- _Working data_
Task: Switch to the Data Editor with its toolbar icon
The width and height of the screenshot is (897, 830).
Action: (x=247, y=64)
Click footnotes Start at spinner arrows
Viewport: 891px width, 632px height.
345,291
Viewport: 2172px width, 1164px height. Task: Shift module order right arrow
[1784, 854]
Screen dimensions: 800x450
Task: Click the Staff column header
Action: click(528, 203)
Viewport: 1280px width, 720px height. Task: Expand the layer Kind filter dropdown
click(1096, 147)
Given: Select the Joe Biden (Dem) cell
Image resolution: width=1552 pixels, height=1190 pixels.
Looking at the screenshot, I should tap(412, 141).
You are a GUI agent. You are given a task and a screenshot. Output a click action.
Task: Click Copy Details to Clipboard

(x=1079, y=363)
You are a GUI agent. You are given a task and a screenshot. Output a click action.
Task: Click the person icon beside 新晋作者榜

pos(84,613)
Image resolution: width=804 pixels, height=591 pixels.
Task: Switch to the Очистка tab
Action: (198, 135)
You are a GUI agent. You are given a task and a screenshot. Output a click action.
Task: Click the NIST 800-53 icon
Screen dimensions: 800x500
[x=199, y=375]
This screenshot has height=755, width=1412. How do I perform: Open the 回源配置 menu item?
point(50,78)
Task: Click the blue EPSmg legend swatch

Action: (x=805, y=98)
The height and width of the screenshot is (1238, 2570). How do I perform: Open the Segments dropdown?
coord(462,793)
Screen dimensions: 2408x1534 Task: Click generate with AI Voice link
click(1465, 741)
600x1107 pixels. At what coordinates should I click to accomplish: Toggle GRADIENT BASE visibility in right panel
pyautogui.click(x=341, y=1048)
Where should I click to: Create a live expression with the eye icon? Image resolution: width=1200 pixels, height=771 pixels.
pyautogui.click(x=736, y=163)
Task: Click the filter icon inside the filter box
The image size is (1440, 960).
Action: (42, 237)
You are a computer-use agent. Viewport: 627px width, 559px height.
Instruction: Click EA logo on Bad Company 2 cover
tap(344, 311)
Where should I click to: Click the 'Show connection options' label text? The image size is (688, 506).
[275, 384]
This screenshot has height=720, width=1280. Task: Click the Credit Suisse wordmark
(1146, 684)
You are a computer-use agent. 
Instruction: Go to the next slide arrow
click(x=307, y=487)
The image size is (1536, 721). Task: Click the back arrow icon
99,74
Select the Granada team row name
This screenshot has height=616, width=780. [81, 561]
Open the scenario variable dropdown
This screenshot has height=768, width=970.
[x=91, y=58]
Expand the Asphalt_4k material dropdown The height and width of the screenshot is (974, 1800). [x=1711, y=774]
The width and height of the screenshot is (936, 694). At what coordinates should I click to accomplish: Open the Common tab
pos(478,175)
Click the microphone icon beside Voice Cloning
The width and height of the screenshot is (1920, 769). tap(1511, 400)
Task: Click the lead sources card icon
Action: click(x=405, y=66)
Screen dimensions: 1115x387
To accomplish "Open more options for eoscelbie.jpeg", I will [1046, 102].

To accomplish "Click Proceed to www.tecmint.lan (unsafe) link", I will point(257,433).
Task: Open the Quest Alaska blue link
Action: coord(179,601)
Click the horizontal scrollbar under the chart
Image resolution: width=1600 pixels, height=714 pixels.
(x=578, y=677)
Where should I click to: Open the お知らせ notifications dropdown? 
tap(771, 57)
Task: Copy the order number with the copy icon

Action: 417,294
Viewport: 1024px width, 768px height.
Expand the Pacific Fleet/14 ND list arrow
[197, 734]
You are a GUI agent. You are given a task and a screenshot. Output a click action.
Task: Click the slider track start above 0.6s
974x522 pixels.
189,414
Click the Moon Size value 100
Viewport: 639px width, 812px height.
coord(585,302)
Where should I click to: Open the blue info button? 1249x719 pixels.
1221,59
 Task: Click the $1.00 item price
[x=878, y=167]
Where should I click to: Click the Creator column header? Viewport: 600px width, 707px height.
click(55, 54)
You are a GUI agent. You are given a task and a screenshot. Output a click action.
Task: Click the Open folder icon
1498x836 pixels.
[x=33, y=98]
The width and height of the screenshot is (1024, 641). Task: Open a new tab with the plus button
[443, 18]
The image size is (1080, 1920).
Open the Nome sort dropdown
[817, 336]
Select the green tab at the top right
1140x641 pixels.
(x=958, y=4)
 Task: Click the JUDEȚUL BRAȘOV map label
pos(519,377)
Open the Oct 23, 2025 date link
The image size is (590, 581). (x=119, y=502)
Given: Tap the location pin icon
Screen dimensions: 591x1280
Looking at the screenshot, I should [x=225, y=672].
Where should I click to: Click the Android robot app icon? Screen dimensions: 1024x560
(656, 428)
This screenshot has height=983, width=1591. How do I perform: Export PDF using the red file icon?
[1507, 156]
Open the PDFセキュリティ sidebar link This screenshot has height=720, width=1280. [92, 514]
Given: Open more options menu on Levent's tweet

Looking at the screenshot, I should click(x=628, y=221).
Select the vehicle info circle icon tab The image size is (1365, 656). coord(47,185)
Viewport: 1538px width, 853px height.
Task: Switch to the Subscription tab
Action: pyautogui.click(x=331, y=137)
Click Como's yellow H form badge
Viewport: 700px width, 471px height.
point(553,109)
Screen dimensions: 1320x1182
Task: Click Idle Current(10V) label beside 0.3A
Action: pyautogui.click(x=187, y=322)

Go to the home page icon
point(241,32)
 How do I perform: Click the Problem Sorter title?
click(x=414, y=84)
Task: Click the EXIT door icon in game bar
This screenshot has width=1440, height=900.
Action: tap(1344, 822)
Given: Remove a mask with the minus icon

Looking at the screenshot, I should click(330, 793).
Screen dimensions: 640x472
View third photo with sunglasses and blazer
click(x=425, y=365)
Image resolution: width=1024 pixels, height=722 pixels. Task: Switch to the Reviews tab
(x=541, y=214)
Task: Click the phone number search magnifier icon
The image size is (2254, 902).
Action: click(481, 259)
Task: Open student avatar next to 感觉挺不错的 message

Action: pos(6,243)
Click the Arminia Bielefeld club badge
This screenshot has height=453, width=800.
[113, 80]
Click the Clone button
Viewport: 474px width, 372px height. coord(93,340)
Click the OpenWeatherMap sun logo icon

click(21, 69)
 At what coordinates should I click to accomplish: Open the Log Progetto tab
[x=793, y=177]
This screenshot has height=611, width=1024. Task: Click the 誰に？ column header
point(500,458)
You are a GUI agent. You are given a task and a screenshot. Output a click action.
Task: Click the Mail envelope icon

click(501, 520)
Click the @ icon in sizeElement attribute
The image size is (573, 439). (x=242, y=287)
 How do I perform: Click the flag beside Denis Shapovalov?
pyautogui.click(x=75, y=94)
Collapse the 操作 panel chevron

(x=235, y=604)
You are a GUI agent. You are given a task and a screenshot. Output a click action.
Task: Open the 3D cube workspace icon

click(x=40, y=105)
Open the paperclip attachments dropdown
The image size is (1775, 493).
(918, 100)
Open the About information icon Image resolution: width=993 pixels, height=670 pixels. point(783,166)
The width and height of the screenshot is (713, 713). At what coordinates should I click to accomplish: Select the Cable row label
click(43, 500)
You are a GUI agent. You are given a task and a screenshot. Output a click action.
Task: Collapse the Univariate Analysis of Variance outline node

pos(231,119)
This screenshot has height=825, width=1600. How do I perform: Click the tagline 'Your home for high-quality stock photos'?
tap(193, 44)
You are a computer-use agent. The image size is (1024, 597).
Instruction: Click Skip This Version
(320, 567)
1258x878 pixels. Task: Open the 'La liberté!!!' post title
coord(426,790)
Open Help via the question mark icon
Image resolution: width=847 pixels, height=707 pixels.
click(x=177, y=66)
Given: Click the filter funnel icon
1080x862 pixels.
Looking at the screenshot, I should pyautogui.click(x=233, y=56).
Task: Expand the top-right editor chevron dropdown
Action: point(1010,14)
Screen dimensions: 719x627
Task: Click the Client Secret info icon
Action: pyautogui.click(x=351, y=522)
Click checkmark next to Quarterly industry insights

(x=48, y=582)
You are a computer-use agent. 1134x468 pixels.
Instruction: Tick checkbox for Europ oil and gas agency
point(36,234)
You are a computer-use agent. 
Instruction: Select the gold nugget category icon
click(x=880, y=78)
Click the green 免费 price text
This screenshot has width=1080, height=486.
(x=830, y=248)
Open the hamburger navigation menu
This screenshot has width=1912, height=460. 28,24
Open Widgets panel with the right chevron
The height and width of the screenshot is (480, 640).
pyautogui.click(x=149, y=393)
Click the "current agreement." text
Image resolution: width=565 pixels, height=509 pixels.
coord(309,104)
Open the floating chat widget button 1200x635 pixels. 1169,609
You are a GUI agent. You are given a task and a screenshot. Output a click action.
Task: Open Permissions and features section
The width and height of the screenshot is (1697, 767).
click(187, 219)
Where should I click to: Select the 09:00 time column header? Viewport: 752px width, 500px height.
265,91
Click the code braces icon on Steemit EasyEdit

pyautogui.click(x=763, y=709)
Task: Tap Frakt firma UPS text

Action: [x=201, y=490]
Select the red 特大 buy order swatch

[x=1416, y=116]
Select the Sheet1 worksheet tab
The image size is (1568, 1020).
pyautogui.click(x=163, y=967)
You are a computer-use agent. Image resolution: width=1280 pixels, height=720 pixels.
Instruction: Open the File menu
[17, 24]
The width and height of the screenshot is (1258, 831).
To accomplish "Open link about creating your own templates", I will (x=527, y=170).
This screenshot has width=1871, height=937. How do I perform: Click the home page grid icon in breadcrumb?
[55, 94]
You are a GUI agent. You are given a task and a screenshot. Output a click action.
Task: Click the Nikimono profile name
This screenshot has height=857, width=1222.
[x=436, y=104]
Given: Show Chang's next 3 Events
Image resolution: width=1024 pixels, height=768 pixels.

- _Required action_
Copy each line of the listing above that includes the word "badge".

- _Output of the task_
Click Como's yellow H form badge
Click the Arminia Bielefeld club badge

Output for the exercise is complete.